■ Material for this exercise

::::::

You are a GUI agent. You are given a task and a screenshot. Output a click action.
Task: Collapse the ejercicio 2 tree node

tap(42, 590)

::::::

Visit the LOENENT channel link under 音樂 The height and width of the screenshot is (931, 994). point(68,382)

::::::

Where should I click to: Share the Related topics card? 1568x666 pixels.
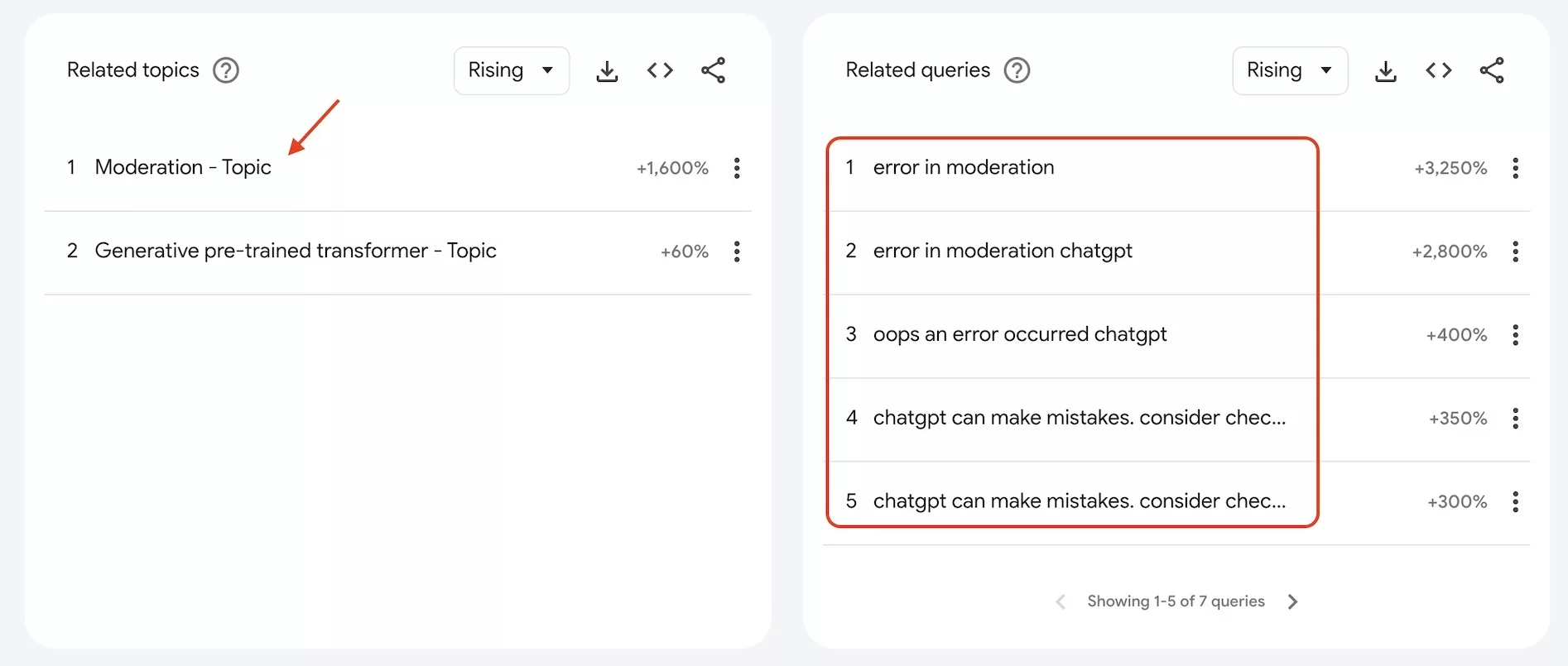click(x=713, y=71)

::::::

■ What the task requires
In the material above, find each line containing the word "screenshot" and copy it.

■ Output of the task
You are a GUI agent. You are given a task and a screenshot. Output a click action.
Visit the LOENENT channel link under 音樂 The height and width of the screenshot is (931, 994). point(68,382)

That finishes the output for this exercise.